History Of Indie Fashion

Indie draws upon retro fashions from the 1960s, 1970s and 1980s, (especially mod, hippie, punk and grunge). It was popularised in the mid-2000s by the bands on the emerging indie rock scene.

Originally Indie was used to describe kids that didn’t associate themselves with any subculture but since the early 2000s it has evolved into a subculture in its own right, becoming almost as common as the chav. Clothings include fedoras, scarves, Converse Chuck Taylor All-Star shoes, Doc Martens, waistcoats, Vans Sneakers, cardigans, plaid shirts, beanies,vintage printed thin tees, white or black full-zip hoodies with brightly colored cartoon print designs(in yellow, blue, green and red), plastic belts with similar designs to the hoodies, winklepickers, canvas shoes, bootcut or drainpipe jeans, cartoon t-shirts, fishtail parkas and anoraks with fur hoods, leg warmers, and headbands combined with hair tied up in the back for girls.

Since early 2008 tweed jackets have become popular with indie kids, replacing the military jackets worn in the mid 2000s.

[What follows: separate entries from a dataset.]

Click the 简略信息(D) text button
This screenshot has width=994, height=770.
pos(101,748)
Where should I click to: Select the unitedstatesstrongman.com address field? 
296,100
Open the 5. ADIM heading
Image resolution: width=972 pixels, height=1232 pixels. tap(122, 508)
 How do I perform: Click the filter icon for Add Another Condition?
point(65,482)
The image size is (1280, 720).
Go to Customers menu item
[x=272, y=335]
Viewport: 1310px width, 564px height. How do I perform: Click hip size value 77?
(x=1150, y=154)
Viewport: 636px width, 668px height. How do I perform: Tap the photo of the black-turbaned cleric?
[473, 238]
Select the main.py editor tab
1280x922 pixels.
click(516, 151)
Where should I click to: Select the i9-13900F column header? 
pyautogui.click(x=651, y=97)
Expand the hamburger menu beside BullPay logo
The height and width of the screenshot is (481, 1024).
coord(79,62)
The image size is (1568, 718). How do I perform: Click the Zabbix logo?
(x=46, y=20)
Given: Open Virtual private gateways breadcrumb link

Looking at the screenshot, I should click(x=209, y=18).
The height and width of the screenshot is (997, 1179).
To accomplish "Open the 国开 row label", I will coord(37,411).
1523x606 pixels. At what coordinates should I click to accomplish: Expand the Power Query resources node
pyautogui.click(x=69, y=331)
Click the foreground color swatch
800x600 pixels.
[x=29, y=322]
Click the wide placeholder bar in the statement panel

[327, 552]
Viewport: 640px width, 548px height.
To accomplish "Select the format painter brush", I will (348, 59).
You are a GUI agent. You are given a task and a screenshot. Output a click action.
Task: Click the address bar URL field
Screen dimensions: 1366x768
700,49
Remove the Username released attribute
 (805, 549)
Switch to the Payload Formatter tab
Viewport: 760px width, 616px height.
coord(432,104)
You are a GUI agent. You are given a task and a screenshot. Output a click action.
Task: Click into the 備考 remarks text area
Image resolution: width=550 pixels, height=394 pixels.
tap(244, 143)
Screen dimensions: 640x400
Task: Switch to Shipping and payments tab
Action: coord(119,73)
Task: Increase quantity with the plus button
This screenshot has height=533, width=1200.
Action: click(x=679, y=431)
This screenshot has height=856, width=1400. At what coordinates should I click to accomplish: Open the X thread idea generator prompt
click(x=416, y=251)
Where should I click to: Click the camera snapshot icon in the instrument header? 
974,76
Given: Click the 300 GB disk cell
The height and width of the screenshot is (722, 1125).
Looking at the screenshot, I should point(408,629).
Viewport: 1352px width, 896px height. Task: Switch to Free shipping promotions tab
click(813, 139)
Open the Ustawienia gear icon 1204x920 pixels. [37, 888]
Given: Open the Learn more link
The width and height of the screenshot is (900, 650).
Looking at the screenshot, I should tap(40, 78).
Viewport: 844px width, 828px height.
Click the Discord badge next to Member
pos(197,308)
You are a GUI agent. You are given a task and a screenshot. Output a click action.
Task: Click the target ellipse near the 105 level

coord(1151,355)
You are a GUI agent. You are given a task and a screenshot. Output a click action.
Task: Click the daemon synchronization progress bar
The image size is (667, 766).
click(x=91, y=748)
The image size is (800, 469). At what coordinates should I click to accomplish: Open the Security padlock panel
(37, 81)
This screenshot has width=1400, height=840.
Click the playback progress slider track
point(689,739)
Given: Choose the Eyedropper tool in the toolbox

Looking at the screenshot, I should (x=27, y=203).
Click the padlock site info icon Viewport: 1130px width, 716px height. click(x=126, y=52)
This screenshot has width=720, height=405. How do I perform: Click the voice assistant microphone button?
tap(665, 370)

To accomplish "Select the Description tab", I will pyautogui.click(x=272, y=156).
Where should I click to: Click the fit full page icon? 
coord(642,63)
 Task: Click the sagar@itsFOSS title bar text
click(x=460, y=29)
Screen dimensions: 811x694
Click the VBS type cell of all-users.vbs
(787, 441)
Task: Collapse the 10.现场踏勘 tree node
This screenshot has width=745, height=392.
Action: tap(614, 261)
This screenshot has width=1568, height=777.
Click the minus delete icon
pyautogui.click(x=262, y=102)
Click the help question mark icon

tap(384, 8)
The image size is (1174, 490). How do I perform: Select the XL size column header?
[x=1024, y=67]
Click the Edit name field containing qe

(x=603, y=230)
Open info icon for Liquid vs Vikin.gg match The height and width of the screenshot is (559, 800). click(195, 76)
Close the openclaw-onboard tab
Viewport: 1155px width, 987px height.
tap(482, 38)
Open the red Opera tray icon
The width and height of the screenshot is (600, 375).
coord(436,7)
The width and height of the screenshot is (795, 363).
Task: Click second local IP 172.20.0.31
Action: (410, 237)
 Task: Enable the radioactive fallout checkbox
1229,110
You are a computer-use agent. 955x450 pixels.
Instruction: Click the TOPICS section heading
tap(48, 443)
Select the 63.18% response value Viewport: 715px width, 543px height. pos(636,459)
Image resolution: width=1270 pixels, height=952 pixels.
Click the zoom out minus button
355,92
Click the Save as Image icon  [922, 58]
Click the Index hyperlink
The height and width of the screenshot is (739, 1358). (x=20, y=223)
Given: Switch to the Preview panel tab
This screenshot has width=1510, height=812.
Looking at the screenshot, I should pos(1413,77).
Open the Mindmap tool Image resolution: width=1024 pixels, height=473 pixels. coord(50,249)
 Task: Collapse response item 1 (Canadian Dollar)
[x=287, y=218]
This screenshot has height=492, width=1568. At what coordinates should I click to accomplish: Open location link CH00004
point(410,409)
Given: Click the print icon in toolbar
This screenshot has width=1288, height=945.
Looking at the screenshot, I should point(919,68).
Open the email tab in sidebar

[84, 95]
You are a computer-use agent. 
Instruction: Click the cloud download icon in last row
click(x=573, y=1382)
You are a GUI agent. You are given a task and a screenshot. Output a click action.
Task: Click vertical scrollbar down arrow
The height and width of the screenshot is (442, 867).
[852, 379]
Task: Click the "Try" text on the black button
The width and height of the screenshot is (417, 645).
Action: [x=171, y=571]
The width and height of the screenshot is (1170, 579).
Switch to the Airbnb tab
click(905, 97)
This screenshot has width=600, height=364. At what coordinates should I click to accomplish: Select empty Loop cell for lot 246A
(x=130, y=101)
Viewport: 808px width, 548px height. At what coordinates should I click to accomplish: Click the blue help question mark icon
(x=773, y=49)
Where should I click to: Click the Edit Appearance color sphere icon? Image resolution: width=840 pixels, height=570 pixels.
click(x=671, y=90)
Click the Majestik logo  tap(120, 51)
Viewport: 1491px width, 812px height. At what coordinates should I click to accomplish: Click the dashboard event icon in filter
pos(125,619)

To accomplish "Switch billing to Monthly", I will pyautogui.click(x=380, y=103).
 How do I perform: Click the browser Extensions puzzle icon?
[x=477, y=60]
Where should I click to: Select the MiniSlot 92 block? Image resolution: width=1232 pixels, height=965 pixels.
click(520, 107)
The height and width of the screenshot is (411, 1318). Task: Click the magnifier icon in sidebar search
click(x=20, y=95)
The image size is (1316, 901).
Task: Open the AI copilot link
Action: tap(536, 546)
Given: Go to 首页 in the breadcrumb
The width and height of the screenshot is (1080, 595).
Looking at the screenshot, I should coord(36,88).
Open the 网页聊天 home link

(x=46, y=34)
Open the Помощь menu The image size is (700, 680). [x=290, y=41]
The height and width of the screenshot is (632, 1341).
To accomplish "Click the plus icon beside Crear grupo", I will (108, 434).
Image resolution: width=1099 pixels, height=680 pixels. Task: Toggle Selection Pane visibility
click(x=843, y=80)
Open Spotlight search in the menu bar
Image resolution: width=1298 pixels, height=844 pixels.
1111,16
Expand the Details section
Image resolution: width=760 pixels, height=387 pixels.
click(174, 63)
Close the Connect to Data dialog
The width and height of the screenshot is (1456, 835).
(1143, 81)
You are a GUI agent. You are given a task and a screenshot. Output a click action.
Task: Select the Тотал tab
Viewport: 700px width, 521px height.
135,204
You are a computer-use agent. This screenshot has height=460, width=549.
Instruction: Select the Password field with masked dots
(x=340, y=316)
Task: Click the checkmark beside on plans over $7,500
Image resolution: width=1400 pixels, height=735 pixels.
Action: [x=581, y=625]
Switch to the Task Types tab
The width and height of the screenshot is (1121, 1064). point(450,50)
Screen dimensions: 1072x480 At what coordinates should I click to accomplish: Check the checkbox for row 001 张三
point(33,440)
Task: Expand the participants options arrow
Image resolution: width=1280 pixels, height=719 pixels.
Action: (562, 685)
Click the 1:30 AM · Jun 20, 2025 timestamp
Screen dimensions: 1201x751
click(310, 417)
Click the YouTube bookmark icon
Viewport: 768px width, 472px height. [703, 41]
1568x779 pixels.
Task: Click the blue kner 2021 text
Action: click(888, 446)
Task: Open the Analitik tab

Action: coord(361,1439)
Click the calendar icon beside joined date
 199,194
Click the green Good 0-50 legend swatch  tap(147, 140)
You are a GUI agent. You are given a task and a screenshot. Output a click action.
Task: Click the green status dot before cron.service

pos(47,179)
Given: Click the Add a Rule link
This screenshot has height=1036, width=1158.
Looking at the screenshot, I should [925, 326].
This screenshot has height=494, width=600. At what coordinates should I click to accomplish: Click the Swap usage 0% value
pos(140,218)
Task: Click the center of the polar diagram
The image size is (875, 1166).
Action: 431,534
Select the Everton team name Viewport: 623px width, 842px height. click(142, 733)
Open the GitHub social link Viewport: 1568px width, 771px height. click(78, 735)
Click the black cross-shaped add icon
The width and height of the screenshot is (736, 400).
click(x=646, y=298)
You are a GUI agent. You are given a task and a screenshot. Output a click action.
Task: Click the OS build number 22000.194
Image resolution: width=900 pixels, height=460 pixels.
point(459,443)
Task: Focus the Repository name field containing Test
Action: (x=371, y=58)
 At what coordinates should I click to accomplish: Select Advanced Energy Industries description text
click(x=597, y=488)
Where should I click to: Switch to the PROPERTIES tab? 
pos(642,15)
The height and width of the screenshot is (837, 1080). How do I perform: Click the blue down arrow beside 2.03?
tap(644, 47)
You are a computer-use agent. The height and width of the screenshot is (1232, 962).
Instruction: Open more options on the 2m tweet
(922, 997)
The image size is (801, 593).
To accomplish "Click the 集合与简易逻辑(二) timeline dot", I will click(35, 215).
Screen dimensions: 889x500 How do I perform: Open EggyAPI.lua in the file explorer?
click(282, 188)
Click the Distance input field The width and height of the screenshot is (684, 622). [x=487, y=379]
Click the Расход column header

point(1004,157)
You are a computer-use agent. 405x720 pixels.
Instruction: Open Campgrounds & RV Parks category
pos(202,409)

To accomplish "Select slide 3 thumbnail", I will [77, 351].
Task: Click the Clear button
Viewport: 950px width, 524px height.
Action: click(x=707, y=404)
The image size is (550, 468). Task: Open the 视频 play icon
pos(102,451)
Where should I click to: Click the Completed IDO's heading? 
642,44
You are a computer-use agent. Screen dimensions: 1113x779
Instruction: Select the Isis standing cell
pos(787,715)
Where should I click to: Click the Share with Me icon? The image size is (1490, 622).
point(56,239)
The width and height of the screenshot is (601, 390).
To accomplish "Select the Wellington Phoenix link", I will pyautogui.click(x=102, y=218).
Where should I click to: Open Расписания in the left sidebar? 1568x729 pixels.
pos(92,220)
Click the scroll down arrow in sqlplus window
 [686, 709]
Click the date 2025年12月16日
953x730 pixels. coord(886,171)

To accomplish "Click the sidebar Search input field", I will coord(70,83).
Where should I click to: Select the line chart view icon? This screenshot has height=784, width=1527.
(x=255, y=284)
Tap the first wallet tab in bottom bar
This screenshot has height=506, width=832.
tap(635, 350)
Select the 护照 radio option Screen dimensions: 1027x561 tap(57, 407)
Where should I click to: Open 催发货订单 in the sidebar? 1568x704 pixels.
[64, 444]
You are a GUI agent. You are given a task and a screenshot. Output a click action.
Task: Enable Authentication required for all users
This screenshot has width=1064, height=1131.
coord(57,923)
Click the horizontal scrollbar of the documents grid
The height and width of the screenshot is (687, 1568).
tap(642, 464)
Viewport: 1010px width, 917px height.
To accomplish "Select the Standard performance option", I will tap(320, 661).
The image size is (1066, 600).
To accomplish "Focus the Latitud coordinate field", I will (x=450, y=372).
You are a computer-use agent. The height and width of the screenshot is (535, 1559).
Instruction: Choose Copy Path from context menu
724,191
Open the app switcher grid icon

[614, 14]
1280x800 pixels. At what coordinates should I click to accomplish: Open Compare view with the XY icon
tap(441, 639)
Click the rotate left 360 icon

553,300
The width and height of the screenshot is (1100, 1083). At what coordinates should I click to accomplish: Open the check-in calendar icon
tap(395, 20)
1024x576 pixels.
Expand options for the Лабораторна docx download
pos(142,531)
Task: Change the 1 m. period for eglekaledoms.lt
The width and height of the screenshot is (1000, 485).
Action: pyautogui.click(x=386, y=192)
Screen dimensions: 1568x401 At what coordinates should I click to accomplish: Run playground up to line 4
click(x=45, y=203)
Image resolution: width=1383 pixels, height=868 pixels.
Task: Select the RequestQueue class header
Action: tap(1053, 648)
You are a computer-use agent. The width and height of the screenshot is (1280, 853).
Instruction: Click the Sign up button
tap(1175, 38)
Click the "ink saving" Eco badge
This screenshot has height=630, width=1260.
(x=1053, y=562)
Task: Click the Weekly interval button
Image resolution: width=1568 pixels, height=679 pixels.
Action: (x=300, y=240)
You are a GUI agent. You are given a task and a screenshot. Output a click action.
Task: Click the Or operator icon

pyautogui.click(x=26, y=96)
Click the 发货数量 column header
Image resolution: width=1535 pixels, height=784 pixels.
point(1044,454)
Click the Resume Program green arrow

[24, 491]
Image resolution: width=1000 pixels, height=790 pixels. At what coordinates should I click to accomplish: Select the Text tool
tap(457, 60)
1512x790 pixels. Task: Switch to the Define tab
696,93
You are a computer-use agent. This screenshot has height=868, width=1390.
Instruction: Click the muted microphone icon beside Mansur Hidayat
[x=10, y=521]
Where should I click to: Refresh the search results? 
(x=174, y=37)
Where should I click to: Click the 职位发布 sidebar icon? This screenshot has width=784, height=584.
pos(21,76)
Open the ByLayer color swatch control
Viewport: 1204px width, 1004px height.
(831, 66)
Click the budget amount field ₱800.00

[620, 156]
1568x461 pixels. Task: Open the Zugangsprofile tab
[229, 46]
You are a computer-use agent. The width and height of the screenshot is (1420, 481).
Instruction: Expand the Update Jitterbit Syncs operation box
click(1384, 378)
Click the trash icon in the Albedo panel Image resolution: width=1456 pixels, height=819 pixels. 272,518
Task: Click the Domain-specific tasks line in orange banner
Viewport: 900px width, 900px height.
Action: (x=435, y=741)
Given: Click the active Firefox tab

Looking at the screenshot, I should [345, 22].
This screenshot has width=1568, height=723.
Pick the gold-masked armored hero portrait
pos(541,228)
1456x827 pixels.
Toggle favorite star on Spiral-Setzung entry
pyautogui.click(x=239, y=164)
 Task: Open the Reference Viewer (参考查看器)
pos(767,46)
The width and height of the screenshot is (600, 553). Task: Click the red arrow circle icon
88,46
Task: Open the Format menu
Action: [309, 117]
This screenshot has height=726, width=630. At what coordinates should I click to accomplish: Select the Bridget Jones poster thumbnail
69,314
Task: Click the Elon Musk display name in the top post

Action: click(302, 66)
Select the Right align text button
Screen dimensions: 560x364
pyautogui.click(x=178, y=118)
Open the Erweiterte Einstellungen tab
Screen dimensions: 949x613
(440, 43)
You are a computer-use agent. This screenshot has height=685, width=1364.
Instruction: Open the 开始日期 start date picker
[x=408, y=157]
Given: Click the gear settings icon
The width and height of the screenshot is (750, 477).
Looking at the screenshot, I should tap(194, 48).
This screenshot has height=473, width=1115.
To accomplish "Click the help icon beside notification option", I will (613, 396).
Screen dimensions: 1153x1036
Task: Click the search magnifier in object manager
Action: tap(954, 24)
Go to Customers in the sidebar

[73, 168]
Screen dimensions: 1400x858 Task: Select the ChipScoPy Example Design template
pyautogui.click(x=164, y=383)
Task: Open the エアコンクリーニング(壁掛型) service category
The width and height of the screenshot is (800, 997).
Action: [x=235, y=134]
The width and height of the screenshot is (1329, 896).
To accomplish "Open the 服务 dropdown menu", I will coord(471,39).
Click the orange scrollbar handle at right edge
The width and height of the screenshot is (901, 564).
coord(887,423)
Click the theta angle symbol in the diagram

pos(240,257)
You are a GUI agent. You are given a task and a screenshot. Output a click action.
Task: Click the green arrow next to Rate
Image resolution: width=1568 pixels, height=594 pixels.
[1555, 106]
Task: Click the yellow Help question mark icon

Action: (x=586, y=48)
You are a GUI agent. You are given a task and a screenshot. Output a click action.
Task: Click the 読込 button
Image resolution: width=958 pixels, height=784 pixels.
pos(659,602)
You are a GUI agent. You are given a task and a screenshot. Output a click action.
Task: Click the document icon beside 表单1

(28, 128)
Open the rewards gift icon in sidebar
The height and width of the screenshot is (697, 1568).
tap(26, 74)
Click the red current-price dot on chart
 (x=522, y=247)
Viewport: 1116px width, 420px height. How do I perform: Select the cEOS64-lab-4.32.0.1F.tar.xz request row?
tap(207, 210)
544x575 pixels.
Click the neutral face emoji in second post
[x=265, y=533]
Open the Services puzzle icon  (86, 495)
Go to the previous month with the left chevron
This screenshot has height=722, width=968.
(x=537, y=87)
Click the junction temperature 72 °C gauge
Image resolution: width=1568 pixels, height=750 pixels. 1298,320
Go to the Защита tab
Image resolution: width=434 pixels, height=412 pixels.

A lot of "Indie" styles were adopted by preppy kids such as moccasins, "Ugly Sweaters" and wayferers, by the end of the decade it became sometimes hard to tell the difference between indie girls and preppy girls. Although many Indie kids reject consumerism and shop second hand, others find justification in shopping at American Apparel because it's fair trade and Urban Outfitters has become somewhat associated with the scene. Indie kids are often referred to as hipsters, although most reject that term and use it to describe scene kids.